CheckName(Image<Bgr, byte>, Rectangle)
private void CheckName(Image<Bgr, byte> resultImage, Rectangle face)
{
try
{
if (FaceDetectionOn)
{
Image<Gray, byte> image = resultImage.Convert<Gray, byte>().Resize(100, 100, Inter.Cubic);
CvInvoke.EqualizeHist(image, image);
FaceRecognizer.PredictionResult predictionResult = eigenFaceRecognizer.Predict(image);
if (predictionResult.Label != -1 && predictionResult.Distance < distance)
{
picBoxFrameSmall.Image = trainedFaces[predictionResult.Label].Bitmap;
personName = names[predictionResult.Label].Replace(Environment.CurrentDirectory + "\\Image\\", "").Replace(".jpg", "");
CvInvoke.PutText(frame, personName, new Point(face.X - 2, face.Y - 2), FontFace.HersheyPlain, 1.0, new Bgr(Color.LimeGreen).MCvScalar);
}
else
{
CvInvoke.PutText(frame, "UNKNOWN", new Point(face.X - 2, face.Y - 2), FontFace.HersheyPlain, 1.0, new Bgr(Color.OrangeRed).MCvScalar);
}
}
}
catch
{
// error handling
}
}
The CheckName(Image<Bgr, byte>, Rectangle) method funtions by passing in an Image<Bgr, byte> which will then be assigned to a local Image<Gray, byte> variable through calling the .Convert() method, which enables the conversion of an image to a specified colour and depth. The image is also resized at this stage, using .Resize() to align the image to the same size of the .JPG images.

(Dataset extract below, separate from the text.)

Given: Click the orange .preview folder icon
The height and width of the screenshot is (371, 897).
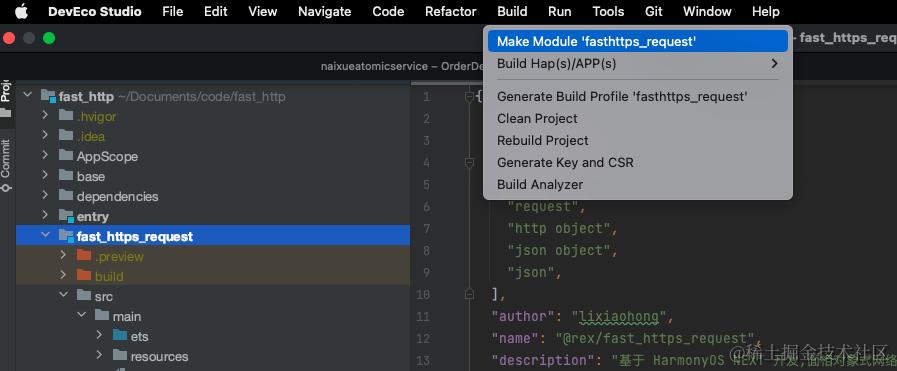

As demonstrated before, we utlise the CVInvoke.EqualizeHist(image, image) to normalise the image attributes - brightness and contrast.
Importantly, we utilise the .Predict() method, which takes in an image and predicts the label attribute of the image based on the previously provided training images to the eigenFaceRecognizer object. If a face is detected, we will successfully pass the if check and display the image of the individual through a Windows Form PictureBox. Then we assign the person’s name to the face based on the predictionResult Label field. After this we simply place some text identifying the person’s name utilising CvInvoke.PutText.
Project Demonstration
The below image shows the final result of the program.
The three buttons located on the left-hand plane are responsible for all the core program features.
- Video Camera Capture - opens the currently connected webcam
- Save Image - saves a frame from the camera stream and trims the image region to the individual face
- Scan Faces - Enables face detection based on the saved images
After entering a name into the text-box field and saving the image via the Save Image button you are able to use the Scan Faces button and see that the facial recognition is now able to determine who you are!
Conclusion
It is quite clear that through utilising a pre-existing .NET wrapper library to the open source computer vision library, OpenCV, we are able to achieve facial recognition with minimal code, as a lot of the complexity is abstracted away from us due to leveraging the Emgu CV library. This, in tandem with the already optimised XML data set results in us needing only to invoke/call the necessary functions provided by Emgu CV.
In developing this facial recognition program I have not yet been able to implement the Azure Face API. This was primarily due to the restrictions of certain features I wanted to employ. The detection of face attributes, such as, smile, hair colour, facial hair, etc. is currently being limited to Microsoft managed customers and partners due to the responsible AI principles.